Una de suspenso.
Luis (Luis Luque) es un profesor universitario que acaba de recibir el alta en el neuropsiquiátrico. Lo va a buscar su mujer Beatriz (Beatriz Spelzini), cuyo aspecto delata una ansiedad comprensible. Cuando llegan a la elegante casa donde viven, él intenta saludar a Donatello, el gato negro de ambos, pero este lo ataca y huye despavorido. Con el correr de las horas la tensión aumenta. Es obvio que Beatriz no confía en su esposo. Los especialistas dijeron que está curado pero ella cree que en cualquier momento puede volver a tener un brote psicótico.

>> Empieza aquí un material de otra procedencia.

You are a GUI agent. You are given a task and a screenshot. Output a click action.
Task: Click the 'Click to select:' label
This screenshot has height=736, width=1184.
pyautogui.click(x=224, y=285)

Mientras, el gato no aparece.
Carlos Sorín venía de dirigir la experimental y poco feliz La ventana, luego de esa trilogía compuesta de mayor a menor por Historias mínimas, Bombón: el perro y El camino de San Diego. Con su nueva película, Sorín incursiona en el cine de suspenso. Al estilo hitchcockiano, el prólogo es un cartel que nos pide no contar el final, y el motivo concreto de la locura del protagonista es un mcguffin de lo más básico. Mientras las acciones narradas manifiestan la creciente desesperación de Beatriz y nos hacen dudar de su estado mental frente a la novedosa tranquilidad de Luis (quizá los médicos tenían razón después de todo), la cámara nos muestra otra cosa, por ejemplo, al encuadrar con insistencia algunos objetos (una radiografía cerebral, un pescado destripado), o en esos lentos acercamientos al cada vez más siniestro rostro del profesor mientras su mujer le habla fuera de campo. Tampoco se olvidan los detalles inquietantes que no deben faltar en esta clase de films, como el plano de unas ramas de árbol que se retuercen y dibujan arabescos en el cielo nocturno, o esa escalera por la que se pasea el gato tomada en contrapicado. La fotografía evidencia un acertado uso del cinemascope, en concordancia con el diseño modernista de la casa matrimonial. Para completar este encaje, la música de Nicolás Sorín hace recordar las elegantes bandas sonoras de Herrmann. El gato desaparece, en definitiva, funciona porque consigue lo que sin una desmedida ambición se propone. Su director conoce muy bien las reglas del género con el que se mete, lo cual le permite valerse de recursos puramente cinematográficos.
La pareja protagónica, sin dudas, también aporta lo suyo. El notable Luis Luque, con su cuerpo enorme, su apariencia descuidada y su andar cansino, puede ser visto simultáneamente como una bestia mansa y un psicópata. Ningún otro actor del medio logra transmitir esa sensación de dualidad. Beatriz Spelzini, por el contrario, es una mujer bajo la influencia, un manojo de nervios, una cara deformada por la tensión que a veces deja entrever una sonrisa ante situaciones banales que la abstraen de la angustia (peluquería, planes de vacaciones en Brasil). Su personaje deambula, avanza, retrocede, sale a buscar al gato en la oscuridad de la noche porque intuye que en ese animal, de alguna manera, se materializa una paz mental extraviada. La suya.
El final es esperable, aunque no obvio. Injusto sería intentar comparar El gato desaparece con las obras maestras del suspenso. Con su prolija conciencia genérica alcanza. Y eso, en nuestras tierras, no es moco de pavo.